ACTIVITY LIST:
[A] In the trial testimony summary, what did the Defendant throw to the ground as Officer Mcintosh stopped his police car?
[B] Extend the trial testimony summary from its final sentence, keeping its formal tone.

PASSAGE FOR REVIEW:
On cross-examination, Ms. Scott testified that the Defendant yelled “no” before he shot at them.
JCPD Officer Mike Mcintosh testified that he drove to the location of the parkway shooting and saw the Defendant in the middle of the road. Officer Mcintosh said that the Defendant threw a handgun to the ground as the officer stopped his police car. Officer Mcintosh said that the Defendant told him that the Defendant had been shot, but the officer
-4- did not find any wounds on the Defendant. On cross-examination, Officer Mcintosh testified that the Defendant peacefully surrendered to police but was incoherent.
JCPD Investigator David Hilton testified that he went to the apartment near John Exum Parkway. Investigator Hilton recovered ammunition inside the apartment that matched the Defendant’s handgun’s caliber and recovered bullet fragments outside the apartment.
JCPD Officer Bret Richardson testified that he was an investigator assigned to the case. Officer Richardson stated that the Defendant signed a Miranda waiver form at the hospital, restated the Miranda rights to Officer Richardson at the police station, and appeared to understand the implications of waiving his rights. Officer Richardson testified that, in his experience, it was not uncommon for methamphetamine users to experience delusions or hallucinations. Officer Richardson stated that the Defendant was released from the hospital around 5:00 a.m. Officer Richardson acknowledged that the Defendant tested positive for methamphetamine at the hospital. Officer Richardson said that the Defendant told him that the Defendant had to “shoot the girls to get away” and that he was “aware when I fired that gun that I was going to shoot[.]”
On cross-examination, Officer Richardson testified that he was dispatched to the shooting at about 3:00 a.m., met the Defendant at the hospital around 5:40 a.m., and interviewed the Defendant at the police station several hours later. Officer Richardson maintained he did not notice that the Defendant was impaired. He stated that he did not know whether the Defendant was still feeling the effects of methamphetamine at the interview.

GIVEN ENTRIES:
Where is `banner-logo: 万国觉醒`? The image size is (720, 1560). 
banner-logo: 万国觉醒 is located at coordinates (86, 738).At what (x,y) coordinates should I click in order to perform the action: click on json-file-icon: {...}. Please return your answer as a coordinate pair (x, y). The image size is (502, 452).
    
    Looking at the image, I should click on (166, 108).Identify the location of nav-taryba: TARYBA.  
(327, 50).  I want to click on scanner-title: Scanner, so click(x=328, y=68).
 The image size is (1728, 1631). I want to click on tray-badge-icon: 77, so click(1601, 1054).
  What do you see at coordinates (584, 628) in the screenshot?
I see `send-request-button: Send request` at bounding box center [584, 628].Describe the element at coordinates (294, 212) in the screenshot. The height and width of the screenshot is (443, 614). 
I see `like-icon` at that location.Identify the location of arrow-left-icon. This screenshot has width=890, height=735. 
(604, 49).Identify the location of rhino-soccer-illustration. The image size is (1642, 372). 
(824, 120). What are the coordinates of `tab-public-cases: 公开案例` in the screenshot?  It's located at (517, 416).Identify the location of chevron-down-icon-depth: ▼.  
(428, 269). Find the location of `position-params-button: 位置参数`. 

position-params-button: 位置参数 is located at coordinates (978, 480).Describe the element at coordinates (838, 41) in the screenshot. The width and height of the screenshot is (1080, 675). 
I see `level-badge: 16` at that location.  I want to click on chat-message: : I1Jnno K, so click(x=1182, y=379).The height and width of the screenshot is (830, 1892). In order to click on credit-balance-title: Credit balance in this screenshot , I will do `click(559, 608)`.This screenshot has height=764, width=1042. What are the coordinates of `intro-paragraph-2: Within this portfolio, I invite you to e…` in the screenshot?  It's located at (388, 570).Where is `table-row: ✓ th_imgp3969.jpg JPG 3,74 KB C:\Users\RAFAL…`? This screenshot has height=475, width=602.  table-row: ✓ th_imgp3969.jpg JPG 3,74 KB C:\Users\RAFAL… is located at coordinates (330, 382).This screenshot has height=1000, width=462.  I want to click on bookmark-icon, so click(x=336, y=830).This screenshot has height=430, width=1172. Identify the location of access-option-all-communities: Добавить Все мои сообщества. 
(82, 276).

YOUR WRITTEN ANSWERS:
[A] A handgun.

[B]
Dr. Joe Mount, a psychologist at Middle Tennessee Mental Health Institute (MTMHI), testified for the defense. Dr. Mount testified that he was on the medical team, which consisted of psychologists, social workers, and medical workers that conducted a court-ordered mental evaluation of the Defendant. Dr. Mount stated that the evaluation consisted of interviews, a treatment plan, a competency evaluation, and the supervision of a psychologist. He said that the Defendant was evaluated at MTMHI from February 17 to March 16, 2016.
Dr. Mount testified that the medical team reached a consensus about the tests to be administered to the Defendant and that the Defendant was evaluated to determine his competency to stand trial, his mental condition at the time of the offenses, and his diminished capacity. Dr. Mount said that he determined that the Defendant was competent to stand trial and that the Defendant was diagnosed with an unspecified psychotic disorder and drug diagnoses for opiates, methamphetamine, alcohol, cannabis, cocaine, and methoxamine use. Dr. Mount said the team determined that clear and convincing evidence supported an insanity defense for the Defendant’s actions. Dr. Mount stated that the Defendant wrote multiple letters to the medical team describing his delusions and that the -5- letters were considered in diagnosing the Defendant. Dr. Mount read several of the letters into the record, which included statements that Ms. Isbell was a North Korean spy, that the Defendant’s mind was being controlled, and that the Defendant received secret orders through telepathy. Dr. Mount maintained that the Defendant’s drug use did not impact the Defendant’s competency evaluation but that drugs impacted the Defendant’s insanity evaluation. Dr. Mount affirmed that the Defendant was competent to stand trial and that there was clear and convincing evidence to support an insanity defense.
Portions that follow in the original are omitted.